Stored items from a collection
# # #

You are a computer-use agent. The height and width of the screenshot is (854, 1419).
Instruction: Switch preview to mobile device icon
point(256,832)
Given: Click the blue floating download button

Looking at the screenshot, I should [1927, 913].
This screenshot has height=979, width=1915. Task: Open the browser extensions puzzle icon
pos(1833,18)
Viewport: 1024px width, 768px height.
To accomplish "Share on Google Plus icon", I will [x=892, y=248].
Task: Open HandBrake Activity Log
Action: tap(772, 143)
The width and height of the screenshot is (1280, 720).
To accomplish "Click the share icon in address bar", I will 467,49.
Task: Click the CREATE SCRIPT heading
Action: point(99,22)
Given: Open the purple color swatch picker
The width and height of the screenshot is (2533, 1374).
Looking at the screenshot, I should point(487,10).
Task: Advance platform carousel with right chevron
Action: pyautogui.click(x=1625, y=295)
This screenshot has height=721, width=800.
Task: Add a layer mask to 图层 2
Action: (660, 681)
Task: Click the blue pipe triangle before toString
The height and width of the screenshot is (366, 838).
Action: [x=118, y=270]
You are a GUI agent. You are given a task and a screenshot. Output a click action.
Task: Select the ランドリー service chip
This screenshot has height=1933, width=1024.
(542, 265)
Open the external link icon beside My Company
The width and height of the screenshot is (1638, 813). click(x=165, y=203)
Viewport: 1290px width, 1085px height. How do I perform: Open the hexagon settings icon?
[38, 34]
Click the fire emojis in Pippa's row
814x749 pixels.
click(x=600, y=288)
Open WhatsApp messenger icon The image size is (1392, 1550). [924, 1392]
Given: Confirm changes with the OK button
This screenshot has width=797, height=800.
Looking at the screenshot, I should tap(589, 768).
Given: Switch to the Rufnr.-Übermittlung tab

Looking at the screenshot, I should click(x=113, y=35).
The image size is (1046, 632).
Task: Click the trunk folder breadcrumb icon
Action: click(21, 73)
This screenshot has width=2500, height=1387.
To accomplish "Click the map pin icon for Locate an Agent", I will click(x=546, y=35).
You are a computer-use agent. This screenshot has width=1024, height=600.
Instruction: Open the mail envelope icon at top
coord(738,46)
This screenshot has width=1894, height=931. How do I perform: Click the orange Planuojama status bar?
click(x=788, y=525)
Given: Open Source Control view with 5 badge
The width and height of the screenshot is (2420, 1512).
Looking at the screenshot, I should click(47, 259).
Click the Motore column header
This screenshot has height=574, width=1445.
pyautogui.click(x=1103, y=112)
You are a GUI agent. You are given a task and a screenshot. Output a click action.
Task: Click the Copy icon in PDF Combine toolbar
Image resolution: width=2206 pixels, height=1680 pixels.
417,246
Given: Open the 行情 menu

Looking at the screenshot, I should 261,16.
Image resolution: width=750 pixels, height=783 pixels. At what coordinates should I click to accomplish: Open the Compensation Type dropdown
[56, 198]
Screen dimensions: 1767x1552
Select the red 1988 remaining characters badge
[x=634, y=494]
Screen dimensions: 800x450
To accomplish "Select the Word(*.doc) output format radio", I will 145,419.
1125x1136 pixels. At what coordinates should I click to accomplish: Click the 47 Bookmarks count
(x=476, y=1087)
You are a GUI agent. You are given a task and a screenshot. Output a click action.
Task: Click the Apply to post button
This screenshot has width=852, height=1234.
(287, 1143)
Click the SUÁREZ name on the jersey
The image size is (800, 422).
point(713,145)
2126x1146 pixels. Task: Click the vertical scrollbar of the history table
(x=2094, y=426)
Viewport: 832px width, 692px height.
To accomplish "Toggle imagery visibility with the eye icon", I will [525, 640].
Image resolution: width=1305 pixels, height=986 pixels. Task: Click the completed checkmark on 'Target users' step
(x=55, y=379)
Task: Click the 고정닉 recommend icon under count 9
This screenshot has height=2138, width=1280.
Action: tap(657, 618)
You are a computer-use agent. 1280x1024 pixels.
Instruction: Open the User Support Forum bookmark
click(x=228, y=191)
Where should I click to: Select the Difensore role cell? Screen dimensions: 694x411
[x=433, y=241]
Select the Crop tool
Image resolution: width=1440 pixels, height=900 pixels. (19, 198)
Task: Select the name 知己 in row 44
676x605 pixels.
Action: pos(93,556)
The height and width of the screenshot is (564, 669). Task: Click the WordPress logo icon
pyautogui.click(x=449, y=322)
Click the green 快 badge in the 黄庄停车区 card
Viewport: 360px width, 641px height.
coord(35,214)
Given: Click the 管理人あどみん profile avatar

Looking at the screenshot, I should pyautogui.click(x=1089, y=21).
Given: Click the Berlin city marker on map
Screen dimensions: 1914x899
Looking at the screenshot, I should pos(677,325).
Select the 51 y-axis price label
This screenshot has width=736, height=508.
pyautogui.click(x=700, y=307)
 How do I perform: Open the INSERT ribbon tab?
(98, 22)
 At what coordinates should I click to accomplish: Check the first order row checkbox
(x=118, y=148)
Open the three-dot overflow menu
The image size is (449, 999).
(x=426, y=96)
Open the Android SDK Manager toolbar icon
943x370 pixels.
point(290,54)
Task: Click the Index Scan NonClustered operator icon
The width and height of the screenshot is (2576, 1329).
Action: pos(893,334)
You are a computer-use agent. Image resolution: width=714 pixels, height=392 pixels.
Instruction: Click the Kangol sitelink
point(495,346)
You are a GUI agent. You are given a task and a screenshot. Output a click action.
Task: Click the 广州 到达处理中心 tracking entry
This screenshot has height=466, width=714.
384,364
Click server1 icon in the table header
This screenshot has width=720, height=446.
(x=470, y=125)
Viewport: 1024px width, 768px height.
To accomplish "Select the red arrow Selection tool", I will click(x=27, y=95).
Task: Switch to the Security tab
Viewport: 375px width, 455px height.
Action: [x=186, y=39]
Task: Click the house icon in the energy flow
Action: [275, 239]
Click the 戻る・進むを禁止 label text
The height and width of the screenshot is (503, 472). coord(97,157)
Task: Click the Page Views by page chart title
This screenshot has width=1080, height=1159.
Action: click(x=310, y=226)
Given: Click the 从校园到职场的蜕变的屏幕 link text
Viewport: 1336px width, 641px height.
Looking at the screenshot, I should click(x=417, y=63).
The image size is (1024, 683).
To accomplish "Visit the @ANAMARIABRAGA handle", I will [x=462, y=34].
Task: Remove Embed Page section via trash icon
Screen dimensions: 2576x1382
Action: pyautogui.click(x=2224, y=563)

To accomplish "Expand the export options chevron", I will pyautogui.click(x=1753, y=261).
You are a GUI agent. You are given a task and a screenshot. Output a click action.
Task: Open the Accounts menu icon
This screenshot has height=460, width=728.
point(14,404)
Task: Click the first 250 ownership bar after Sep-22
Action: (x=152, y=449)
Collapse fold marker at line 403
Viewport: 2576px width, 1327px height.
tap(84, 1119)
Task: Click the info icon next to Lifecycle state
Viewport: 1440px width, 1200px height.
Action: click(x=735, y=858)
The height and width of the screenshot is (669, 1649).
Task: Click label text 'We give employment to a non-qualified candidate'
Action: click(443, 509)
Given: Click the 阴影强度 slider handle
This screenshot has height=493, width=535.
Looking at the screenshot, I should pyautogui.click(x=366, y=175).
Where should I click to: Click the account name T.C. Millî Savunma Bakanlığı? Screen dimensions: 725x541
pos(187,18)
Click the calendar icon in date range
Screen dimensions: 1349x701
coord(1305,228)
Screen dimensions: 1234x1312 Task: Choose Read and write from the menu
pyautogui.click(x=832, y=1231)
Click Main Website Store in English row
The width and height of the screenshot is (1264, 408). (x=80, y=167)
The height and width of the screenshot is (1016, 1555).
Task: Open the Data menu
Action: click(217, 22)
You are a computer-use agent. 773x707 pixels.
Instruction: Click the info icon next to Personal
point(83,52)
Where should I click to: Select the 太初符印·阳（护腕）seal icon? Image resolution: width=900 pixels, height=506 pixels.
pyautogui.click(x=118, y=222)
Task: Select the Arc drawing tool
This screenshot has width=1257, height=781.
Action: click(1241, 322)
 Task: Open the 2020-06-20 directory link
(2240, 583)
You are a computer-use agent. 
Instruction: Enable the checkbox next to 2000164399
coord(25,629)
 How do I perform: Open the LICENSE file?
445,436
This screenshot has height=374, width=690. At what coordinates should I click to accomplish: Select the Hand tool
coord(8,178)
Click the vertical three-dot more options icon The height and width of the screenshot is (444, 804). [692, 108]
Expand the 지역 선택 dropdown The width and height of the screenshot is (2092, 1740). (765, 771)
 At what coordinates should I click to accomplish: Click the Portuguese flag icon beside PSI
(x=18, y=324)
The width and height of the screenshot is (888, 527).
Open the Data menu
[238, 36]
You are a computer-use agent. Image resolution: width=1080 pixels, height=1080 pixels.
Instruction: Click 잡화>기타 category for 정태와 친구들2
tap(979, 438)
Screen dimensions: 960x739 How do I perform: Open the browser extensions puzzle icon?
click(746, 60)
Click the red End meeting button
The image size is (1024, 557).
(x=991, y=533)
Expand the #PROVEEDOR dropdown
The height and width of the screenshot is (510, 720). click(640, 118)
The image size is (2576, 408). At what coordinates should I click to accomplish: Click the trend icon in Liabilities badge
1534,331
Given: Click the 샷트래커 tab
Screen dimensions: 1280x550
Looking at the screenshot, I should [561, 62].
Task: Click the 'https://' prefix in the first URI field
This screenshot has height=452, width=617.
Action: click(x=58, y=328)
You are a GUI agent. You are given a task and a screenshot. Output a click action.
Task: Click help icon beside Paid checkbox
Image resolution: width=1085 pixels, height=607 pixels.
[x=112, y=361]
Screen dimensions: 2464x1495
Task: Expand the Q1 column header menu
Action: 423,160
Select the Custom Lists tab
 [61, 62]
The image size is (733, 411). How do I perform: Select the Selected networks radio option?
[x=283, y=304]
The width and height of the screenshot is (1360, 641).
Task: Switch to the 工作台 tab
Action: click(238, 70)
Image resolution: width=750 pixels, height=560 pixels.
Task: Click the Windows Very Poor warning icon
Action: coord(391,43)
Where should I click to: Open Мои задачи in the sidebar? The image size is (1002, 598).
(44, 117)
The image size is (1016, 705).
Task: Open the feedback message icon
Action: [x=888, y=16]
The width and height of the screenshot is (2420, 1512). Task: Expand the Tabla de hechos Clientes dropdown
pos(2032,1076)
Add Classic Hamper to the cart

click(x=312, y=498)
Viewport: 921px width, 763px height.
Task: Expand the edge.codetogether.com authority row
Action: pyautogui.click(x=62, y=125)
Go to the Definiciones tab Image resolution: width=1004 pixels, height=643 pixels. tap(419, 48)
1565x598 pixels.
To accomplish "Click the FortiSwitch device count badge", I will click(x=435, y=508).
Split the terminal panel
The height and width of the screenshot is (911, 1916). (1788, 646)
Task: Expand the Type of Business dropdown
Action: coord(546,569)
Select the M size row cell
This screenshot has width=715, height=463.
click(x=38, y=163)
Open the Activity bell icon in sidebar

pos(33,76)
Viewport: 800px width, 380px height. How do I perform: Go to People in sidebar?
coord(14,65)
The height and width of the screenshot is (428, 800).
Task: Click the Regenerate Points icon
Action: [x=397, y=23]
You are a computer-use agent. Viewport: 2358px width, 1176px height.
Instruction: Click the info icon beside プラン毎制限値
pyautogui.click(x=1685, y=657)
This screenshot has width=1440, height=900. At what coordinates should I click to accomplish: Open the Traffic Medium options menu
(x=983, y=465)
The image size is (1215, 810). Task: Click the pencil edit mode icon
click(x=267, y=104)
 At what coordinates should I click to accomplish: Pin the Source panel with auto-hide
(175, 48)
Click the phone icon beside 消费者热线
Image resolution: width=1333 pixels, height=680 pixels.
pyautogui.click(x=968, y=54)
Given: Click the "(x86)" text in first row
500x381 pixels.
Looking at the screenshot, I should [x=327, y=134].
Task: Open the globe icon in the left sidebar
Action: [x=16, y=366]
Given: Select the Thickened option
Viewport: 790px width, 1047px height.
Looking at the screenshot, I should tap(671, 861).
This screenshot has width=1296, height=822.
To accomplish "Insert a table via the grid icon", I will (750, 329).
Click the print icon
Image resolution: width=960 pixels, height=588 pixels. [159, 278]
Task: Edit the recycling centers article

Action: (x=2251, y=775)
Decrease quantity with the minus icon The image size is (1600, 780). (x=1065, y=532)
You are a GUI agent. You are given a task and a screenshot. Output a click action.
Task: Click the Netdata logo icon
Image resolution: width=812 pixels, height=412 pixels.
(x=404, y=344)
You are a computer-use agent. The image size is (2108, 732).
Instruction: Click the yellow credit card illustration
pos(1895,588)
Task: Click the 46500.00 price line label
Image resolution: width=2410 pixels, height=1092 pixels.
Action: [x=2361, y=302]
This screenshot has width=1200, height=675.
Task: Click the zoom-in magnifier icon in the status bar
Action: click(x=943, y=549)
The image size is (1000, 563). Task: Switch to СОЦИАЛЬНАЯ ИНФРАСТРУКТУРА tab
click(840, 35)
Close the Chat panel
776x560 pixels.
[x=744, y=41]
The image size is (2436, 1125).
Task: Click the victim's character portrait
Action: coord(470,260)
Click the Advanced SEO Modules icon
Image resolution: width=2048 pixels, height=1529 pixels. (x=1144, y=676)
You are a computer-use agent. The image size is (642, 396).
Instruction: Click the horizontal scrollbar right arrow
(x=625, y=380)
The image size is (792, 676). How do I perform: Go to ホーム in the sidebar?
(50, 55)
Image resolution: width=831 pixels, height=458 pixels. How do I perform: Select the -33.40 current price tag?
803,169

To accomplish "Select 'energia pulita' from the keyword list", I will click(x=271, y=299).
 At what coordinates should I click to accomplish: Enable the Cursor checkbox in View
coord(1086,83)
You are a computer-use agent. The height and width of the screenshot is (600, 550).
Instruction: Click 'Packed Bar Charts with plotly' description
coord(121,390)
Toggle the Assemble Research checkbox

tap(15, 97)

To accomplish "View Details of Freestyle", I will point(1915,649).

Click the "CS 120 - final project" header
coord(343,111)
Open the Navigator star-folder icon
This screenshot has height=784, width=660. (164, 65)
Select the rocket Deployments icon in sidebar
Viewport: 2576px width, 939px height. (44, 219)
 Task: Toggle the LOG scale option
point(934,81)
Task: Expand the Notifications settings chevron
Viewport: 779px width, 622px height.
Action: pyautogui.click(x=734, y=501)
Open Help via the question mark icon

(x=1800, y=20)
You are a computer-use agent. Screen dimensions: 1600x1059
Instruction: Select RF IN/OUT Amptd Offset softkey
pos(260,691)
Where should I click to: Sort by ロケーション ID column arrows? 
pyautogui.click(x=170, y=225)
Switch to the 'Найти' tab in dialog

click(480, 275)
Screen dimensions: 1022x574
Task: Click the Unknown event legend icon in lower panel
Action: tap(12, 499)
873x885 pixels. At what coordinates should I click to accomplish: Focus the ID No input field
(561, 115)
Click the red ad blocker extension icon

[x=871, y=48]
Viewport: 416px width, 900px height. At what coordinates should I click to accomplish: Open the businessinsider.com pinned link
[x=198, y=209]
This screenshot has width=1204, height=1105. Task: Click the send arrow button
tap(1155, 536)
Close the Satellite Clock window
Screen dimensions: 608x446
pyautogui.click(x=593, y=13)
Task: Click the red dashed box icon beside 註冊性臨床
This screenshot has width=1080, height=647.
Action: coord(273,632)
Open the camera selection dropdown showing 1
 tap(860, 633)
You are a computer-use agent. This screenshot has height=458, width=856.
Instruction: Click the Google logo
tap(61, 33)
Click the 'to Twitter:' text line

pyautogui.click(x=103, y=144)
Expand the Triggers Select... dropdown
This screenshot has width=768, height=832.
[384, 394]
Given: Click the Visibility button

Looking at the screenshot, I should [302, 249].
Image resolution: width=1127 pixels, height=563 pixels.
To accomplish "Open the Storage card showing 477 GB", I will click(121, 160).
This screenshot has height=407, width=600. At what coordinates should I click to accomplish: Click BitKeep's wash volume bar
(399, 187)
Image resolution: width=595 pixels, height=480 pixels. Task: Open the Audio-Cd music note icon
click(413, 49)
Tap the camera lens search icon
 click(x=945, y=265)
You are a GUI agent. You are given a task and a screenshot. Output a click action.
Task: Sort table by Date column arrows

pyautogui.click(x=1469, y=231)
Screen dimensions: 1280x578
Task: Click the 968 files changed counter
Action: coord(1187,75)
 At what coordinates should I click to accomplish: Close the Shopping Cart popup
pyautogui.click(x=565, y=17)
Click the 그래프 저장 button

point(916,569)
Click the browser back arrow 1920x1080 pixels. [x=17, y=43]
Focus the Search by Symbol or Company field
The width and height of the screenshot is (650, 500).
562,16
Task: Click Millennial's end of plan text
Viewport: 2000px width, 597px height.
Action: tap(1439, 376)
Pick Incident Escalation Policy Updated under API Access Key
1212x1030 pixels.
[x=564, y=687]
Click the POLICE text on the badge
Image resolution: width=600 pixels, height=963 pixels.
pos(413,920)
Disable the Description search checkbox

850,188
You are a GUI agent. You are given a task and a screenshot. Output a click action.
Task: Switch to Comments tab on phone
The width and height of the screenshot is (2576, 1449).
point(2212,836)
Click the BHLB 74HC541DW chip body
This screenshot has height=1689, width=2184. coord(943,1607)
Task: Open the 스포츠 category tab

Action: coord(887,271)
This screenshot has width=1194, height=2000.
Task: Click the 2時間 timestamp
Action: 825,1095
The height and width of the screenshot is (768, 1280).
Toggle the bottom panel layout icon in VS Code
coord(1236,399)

# # #

- **Directions for this task**:
Can you reproduce the rows word for word, beginning at the line that contains "Screen dimensions: 1767x1552" and ending after the line that contains "I will 145,419."?

- **Result**:
Screen dimensions: 1767x1552
Select the red 1988 remaining characters badge
[x=634, y=494]
Screen dimensions: 800x450
To accomplish "Select the Word(*.doc) output format radio", I will 145,419.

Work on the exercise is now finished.